Fortunately, there are material things you can do today to help protect yourself from cyber crime. And many of them won't cost you a dime.
- Make sure your computer's operating system is up-to-date. Make sure that you've installed all of the "service packs" and "security updates" for your computer's operating system. These patches are available free for Windows and Mac OS.
- Update your Web browser. If you're running an older web browser, such as Internet Explorer 6, you're leaving yourself open to a host of potential hazards while browsing the Web. Upgrade to Internet Explorer 8, or use a browser like Firefox, Apple's Safari, or Google Chrome. These browsers will alert you when new versions are available.
- Check for security updates and other patches for your other software. Adobe Acrobat and Flash and Microsoft Office, for example, are frequently targeted by hackers, and both have had numerous security updates.
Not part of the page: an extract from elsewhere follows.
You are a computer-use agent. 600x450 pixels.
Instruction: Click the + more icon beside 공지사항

Make sure you check at least monthly for security patches for the software you have on your computer.
- Install antivirus software that checks your e-mail. A lot of attempts to break into your computer still start with computer "viruses" and other malignant software—called "malware" by security experts—that arrive in your e-mail disguised as something else. There are many free or inexpensive antivirus software packages on the market that you can download off the Web. Set the software to delete malicious files, or "quarantine" them in a folder so that they won't be activated.
- Run full scans of your computer with your antivirus software daily—or at least weekly. Malware can easily sneak in on files from a USB drive, get downloaded off the Web accidentally, or sometimes even on software installation disks, so it's important to continuously check your system to keep it clean.
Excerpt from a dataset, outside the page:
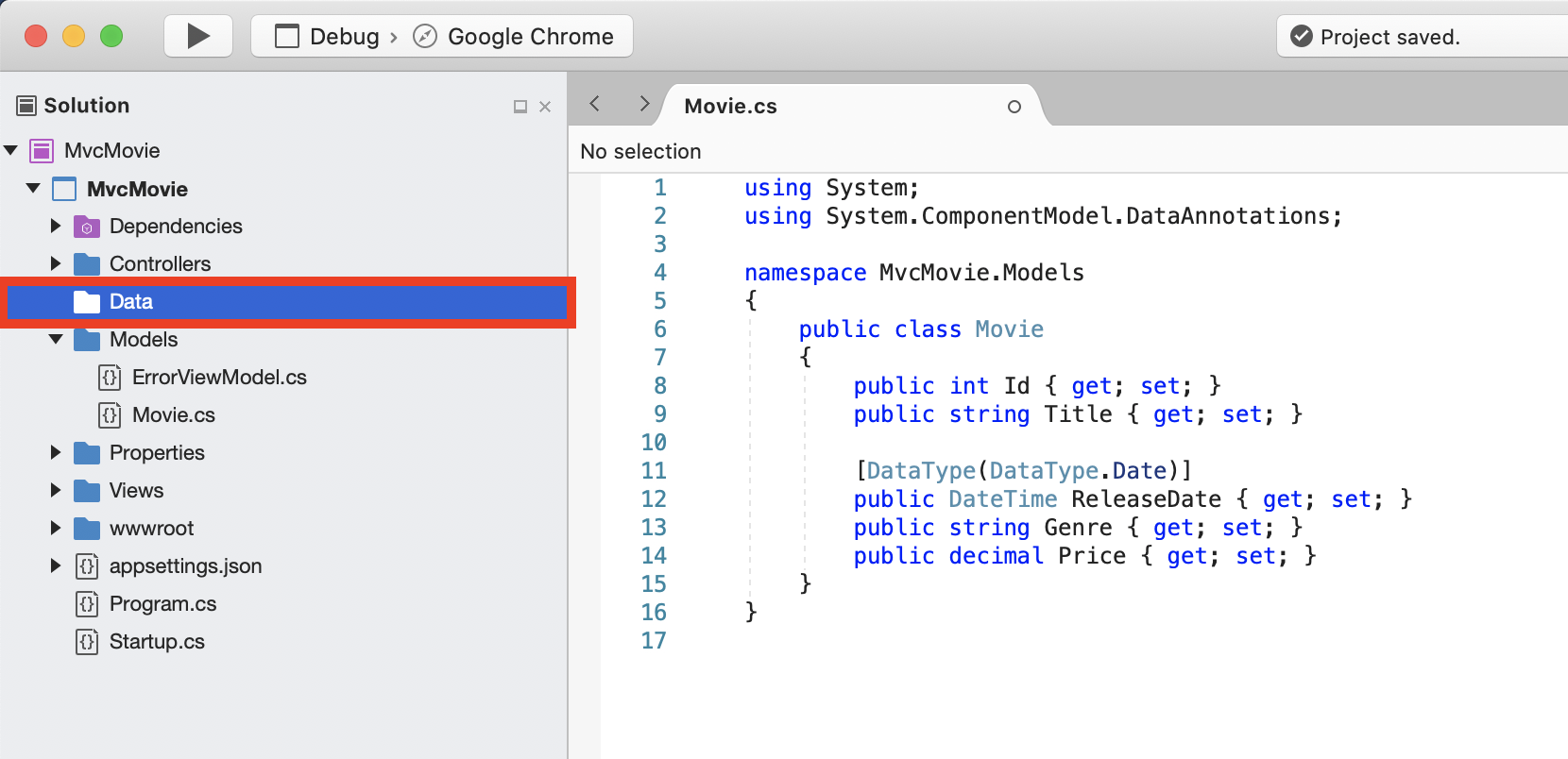Navigate forward with the right arrow

pyautogui.click(x=644, y=104)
- Use your operating system's "firewall" software. Windows XP, Windows Vista, Windows 7, and Mac OS X all have built-in firewall software that can prevent outside attacks from the Internet from getting into your computer, and prevent any malicious programs that have managed to get onto your computer from opening doors that let hackers in.
- Run anti-spyware weekly. As you surf the web, some sites may try to install components that record where you go as well as other information. Software like Spyware Doctor can protect your privacy and prevent hackers from planting "keyloggers" and other hidden software that captures passwords, opens back doors to your computer, or steals data.
- Turn on your browser's "pop-up blocker." Some sites have ads that trigger "pop-ups"—new browser windows that open up either over or under your active browser window. They're often annoying, and occasionally they're malicious—ad networks sometimes get infected with ads that have software in them designed to attack your computer. You can set your pop-up blocker to allow new windows to open when you give permission, or allow them for sites that you trust. But you should always block them by default.
- Set up a spam filter for your email. Most mail clients have the ability to check for "spam", unsolicited email that often tries to get you to go to fraudulent websites or carries malware. Your e-mail provider may also offer spam filtering. Regularly check what gets caught in the spam filter, and keep marking messages that are suspicious or unwanted as spam to "train" your mail software on what is and isn't spam, rather than just deleting it.
- Be a skeptic. If something sounds too good to be true, it usually is. Many cybercrime approaches depend on using what experts call "social engineering" — fooling the user into giving up information or installing something on their computer. For example, federal agents recently arrested a cybercriminal who had fooled people into using "free" tax return software online that stole their personal information and redirected refund checks to a bank in Belarus. He used e-mail offers to lure in his victims. The best protection you have from schemes like this is to be constantly skeptical of offers you find online—check them out before you do anything, and alert authorities if you think something's not right.